By Wayne William Cipriano

We are starting to hear about those political opinion polls again.  They are slipping up on us on the sly like they do every election, infusing themselves in our conversations and our information gathering without our taking real notice of them.

How short are our memories regarding the veracity of those polls and their utility.  How quickly some of us have forgotten what fools they made of us (myself included) over the years from Dewey to Hillary.  And yet we revel when our candidate enjoys the favor of the majority and question the intelligence and/or astuteness of that majority when it supports another.

Take the presidential polls we have seen of late harkening one candidate well ahead of the other.  Do we not realize that with our country so divided, the final popular vote will be very close as it has been in so many previous elections?  Do we have any idea how the Electoral College vote (the one that counts) will go?  And these polls, even if accurate, conducted on a national scale are useless for the presidential election because of the Electoral College.

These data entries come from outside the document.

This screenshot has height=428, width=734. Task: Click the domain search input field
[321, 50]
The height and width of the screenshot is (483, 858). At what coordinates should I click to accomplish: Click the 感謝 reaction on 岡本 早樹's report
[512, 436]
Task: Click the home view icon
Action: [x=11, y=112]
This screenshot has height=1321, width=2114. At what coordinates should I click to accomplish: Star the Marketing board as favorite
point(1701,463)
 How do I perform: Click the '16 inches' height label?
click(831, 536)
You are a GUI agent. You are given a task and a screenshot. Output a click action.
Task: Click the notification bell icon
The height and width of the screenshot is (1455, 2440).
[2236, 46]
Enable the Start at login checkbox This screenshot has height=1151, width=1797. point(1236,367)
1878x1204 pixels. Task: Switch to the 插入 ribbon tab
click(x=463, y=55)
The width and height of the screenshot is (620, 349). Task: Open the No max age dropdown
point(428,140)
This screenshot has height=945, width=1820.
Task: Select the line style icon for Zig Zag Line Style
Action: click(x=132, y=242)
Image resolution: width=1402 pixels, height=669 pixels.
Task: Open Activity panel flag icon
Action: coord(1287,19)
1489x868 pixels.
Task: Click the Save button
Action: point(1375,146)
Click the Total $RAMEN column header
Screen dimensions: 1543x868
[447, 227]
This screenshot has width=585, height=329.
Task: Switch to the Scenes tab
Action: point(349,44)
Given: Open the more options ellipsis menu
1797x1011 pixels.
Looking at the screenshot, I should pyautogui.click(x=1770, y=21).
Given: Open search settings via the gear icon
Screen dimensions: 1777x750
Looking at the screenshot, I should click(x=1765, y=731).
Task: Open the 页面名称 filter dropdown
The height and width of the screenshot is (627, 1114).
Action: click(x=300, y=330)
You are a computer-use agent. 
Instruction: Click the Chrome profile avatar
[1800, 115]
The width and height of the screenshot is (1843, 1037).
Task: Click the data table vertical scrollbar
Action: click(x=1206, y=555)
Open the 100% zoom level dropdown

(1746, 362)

We all know that each state gets the number of electoral votes equal to the number of congressional seats it holds.  Each state, therefore, is allotted two electoral votes for its two Federal Senators, and then one electoral vote for each of its Representatives in the House.  We also know that while a few states proportion out its electoral vote based on the number of popular votes each candidate received in that state, the majority of states have a winner-take-all system wherein whomever wins the popular vote in that state is awarded ALL the state’s electoral votes no matter how slim the victory.

I’ve often wondered how badly a candidate could be beaten in the popular vote and still be elected President by the Electoral Vote.  Say a candidate won each of the few very populous states needed to reach 270 or so Electoral votes by just one popular vote, just one, and then did not get even one single popular vote in any of the remaining states.  I’d figure it out if I had a more recent edition of a world almanac than 1989.  Whatever the magnitude of the popular vote defeat and the electoral vote victory, the idea is interesting, isn’t it?

Anyway, the polls we hear about would be slightly more germane if an electoral vote were tallied.  Pollsters could canvas states individually to see what the electoral vote count (the one that counts) was looking like.

In seventh grade civics class we all learned why we have an Electoral College today based on a compromise in 1787 that was necessary to get everyone on board the Constitution and how some of that reasoning still stands today.  (How often would Wyoming or Montana or some other electoral vote poor state ever see a presidential candidate or ever get a new road or dam if only popular votes were counted?)

To be completely honest, something we all avoid, I must confess that I am of little help to improving the accuracy of those polls.  I used to avoid answering any of those pollsters’ questions, keeping my personal information as to gender, age, political affiliations and preferences, etc. to myself.  Now, I answer pollsters questions but maintain my privacy by lying to them.  

Recently, I’ve been an 18 year old female high school dropout with two kids, a 39 year old college graduate bachelor working for a computer company, and a slightly tipsy 83 year old grampa with severe gout.

I’ve been an avid voter, an occasional voter, and one who never votes because “it just encourages them.”  I’ve been a Republican, a Democrat, a Libertarian, and I wanted to pledge loyalty to the Bull Moose Party but the option was not presented.

When I commit these acts of mendacity the statistician within me cringes, but the fifth-grader in me rejoices.  Hey, this is America, right?  Freedom of Speech, right?  The polls might not provide much useful information but their reports provide some light entertainment between wildfires and covid deaths.